NEW DELHI: Former top UN and Norwegian diplomat and minister Erik Solheim and StratNews Global Associate Editor Amitabh P. Revi discuss the China origin virus, COVID-19, and the lack of global leadership in one of humanity’s most testing times. Speaking from Oslo, Norway, the ex-head of the UN Environment Programme highlights how most of the world initially saw it as Beijing’s problem. In contrast, he holds up the examples of Taiwan, South Korea and Singapore, who have been preparing for a pandemic for 17 years after SARS.

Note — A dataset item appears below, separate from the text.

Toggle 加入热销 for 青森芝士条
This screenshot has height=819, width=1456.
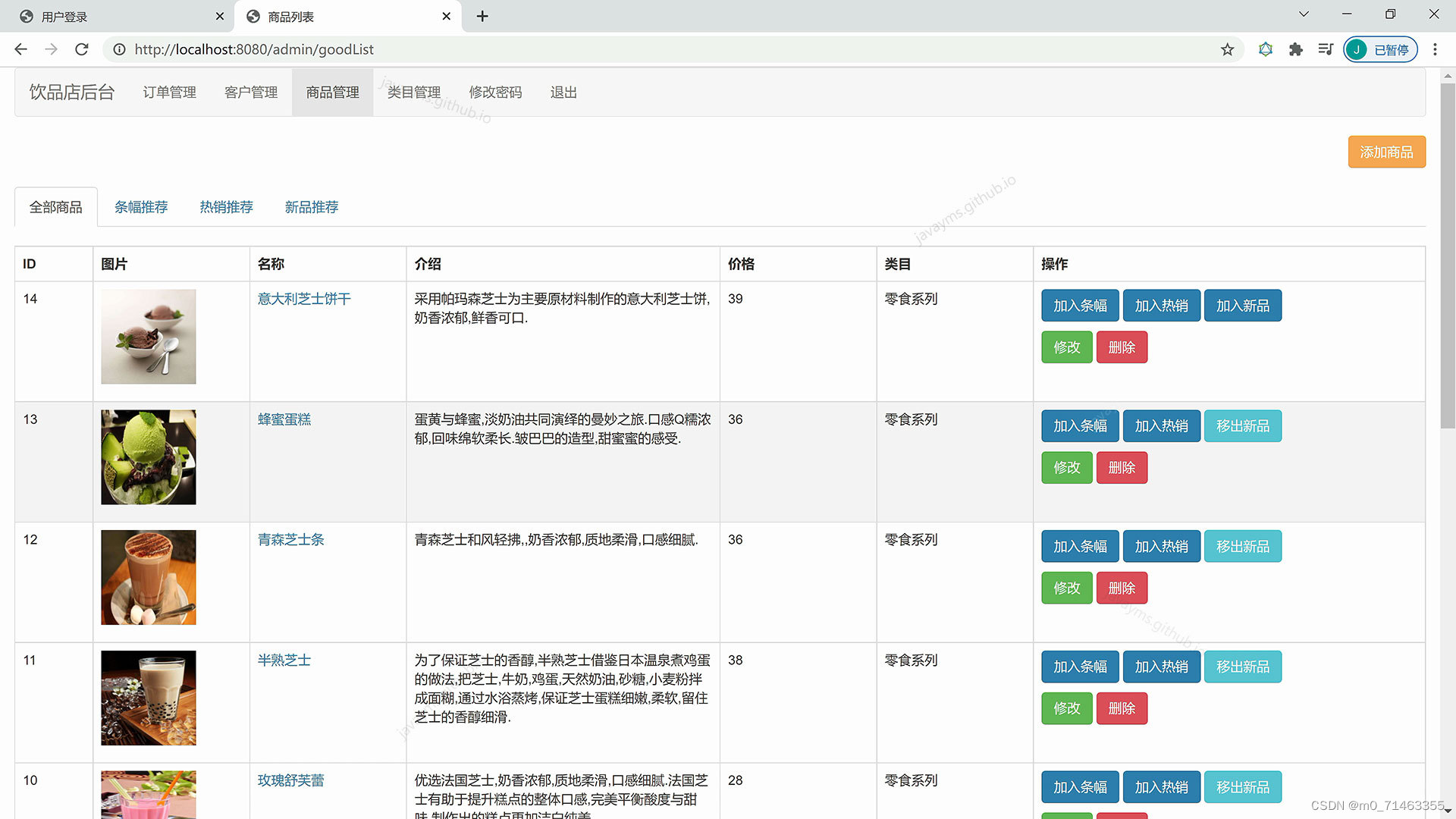click(x=1161, y=547)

Solheim argues that the people who blame China for lying and suppressing facts are the same people also pointing fingers at Beijing for being harshly authoritarian while dealing with the virus. The recipe for success, Solheim feels, is strong, immediate government leadership that ‘tests, tests, tests then traces and isolates.’ The former diplomat and minister points out that for the first time the U.S. has abdicated a global leadership role—the pieces of which should be picked up by China and India. He notes Prime Minister Narendra Modi’s SAARC and G-20 initiatives as necessary to be replicated around the globe. Erik Solheim also stresses the necessity to fund developing, underdeveloped and poor countries to cushion the biggest economic setback of the modern era. On his country Norway, he says he’s optimistic about the situation but recognises it’s too early to say. On Sweden’s model of isolating only the most vulnerable people while keeping parts of the economy running, Solheim says it’s a risky experiment since the most vulnerable are also the most dependent.
Erik Solheim served as Executive Director of the UN Environment Programme from May 2016 to November 2018. Before that, he was the chair of the Development Assistance Committee of the Organization for Economic Co-operation and Development(OECD). In this capacity, he focused on the need to channel more aid to least-developed countries. Solheim has also been Norway’s Minister of the Environment and International Development when the country’s aid reached 1 per cent, the highest in the world. He was the main facilitator of the peace process in Sri Lanka from 1998 to 2005 and has also contributed to peace processes in Sudan, Nepal, Myanmar and Burundi.